Another use is, as an indicator of product quality control. Testing the same batch of batteries, if some batteries have a high self-discharge rate, indicating that their quality is defective, they must be selected and disposed of separately.

Finally, the self-discharge rate is regarded as an indicator to measure the degree of aging of the battery and is used to evaluate the life cycle of the battery.

 

3.2 Test Methods

The common test method for self-discharge rate is to measure the battery charge in the course of time, and obtain a ratio as the self-discharge rate. This method is time consuming and costly, and is often used in a few occasions, such as product certification testing, product sampling inspection, and so on.

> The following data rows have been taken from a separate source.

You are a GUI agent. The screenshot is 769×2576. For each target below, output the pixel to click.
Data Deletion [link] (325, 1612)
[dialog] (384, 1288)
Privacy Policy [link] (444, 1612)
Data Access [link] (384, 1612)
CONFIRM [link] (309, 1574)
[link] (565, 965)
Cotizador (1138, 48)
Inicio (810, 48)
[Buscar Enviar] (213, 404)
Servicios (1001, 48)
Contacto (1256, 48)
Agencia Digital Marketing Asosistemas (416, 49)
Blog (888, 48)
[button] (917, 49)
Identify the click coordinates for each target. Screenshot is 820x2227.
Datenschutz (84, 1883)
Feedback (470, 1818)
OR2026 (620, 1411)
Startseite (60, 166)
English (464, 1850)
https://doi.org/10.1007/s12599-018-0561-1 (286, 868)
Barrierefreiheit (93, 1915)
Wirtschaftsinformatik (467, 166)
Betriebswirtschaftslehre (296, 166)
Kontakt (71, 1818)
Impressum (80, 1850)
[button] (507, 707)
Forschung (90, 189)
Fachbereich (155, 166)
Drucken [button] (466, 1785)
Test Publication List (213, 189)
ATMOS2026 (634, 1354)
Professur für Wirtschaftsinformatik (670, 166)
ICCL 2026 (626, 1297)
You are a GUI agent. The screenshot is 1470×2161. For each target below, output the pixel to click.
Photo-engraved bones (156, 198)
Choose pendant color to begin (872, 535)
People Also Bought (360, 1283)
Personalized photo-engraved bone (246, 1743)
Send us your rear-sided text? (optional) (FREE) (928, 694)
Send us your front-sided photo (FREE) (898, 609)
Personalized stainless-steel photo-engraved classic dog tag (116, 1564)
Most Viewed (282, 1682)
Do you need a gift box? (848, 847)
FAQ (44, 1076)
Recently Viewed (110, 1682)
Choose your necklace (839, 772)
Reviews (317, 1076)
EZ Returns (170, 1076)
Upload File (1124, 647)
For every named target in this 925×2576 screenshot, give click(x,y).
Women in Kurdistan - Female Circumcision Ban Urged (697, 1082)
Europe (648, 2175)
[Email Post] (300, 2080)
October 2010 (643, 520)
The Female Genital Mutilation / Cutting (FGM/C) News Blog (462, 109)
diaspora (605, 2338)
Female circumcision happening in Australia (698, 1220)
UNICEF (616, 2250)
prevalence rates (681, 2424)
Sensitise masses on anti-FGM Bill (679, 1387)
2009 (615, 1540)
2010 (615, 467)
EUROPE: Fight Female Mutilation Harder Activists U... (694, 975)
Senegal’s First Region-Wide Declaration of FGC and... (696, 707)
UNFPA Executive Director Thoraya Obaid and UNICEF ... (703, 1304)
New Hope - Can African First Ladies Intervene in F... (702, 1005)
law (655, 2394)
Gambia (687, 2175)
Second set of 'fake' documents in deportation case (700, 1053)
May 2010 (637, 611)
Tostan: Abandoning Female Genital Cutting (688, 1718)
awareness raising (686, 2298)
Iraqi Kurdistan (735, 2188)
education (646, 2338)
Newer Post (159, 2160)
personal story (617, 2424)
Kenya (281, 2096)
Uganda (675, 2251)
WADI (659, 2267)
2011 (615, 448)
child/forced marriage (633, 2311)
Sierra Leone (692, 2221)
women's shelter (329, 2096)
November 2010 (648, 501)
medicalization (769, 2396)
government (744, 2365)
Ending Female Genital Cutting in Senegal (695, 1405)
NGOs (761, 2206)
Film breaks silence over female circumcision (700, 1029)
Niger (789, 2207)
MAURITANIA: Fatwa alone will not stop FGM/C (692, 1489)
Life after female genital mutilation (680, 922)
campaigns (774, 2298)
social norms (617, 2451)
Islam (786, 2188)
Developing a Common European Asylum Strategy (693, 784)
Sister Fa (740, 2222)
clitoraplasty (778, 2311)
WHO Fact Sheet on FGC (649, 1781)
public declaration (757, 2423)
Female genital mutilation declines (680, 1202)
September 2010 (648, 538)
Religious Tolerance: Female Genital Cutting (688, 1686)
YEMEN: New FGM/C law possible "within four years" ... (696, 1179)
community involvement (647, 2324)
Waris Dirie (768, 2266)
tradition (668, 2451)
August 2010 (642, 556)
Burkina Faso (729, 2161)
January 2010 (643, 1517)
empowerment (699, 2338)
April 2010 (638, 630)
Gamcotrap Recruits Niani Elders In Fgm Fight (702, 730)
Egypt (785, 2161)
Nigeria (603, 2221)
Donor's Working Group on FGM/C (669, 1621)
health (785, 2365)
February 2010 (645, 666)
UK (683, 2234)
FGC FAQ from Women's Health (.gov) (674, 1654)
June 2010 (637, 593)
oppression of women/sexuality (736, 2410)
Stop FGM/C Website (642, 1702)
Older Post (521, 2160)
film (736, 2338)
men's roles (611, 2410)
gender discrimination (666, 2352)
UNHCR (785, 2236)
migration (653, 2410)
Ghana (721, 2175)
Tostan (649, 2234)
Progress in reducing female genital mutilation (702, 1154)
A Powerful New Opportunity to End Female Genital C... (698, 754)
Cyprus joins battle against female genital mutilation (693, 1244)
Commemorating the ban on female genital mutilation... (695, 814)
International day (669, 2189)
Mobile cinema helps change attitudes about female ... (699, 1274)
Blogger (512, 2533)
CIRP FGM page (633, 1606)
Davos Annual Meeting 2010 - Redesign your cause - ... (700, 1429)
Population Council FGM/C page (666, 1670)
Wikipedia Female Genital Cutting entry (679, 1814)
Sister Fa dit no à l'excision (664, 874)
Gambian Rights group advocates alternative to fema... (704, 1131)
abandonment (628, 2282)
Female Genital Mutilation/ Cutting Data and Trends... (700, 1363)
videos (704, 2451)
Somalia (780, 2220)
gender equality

In the general production process, people will look for alternatives. It found that the slope of the curve is relatively large when the battery is low, at the curve of the open circuit voltage and the charge capacity in the lower state of charge. And a small voltage drop will result in a large voltage drop. As shown in the figure below, the horizontal axis is the charge amount and the vertical axis is the open circuit voltage. It can be seen that the phase is very steep when the charge is less than 10%.

SOC-OCV Curve of Lithium Battery

Figure 1. SOC-OCV Curve of Batteries (SOC: state of charge, OCV: open circuit voltage)

The self-discharge rate observed in the low-power state was verified by the test based on the defined manner, and the relative self-discharge rate was consistent. In the case of core sorting and factory quality control, which need to test the self-discharge rate in large quantities, this method shows its advantages.

 

3.3 The Role of Testing Self-discharge

1) Predict the problem cell

In the same batch of batteries, the materials and manufacturing process are basically the same. When the self-discharge of individual batteries is obviously too large, the reason is likely to be a serious micro short circuit due to impurities and burrs piercing the separator. The performance of this type of battery will not be much different from that of a normal battery in a short term, but as the internal irreversible reaction gradually deepens after long-term storage, the performance of the battery will be much lower than its factory performance and other normal battery performance.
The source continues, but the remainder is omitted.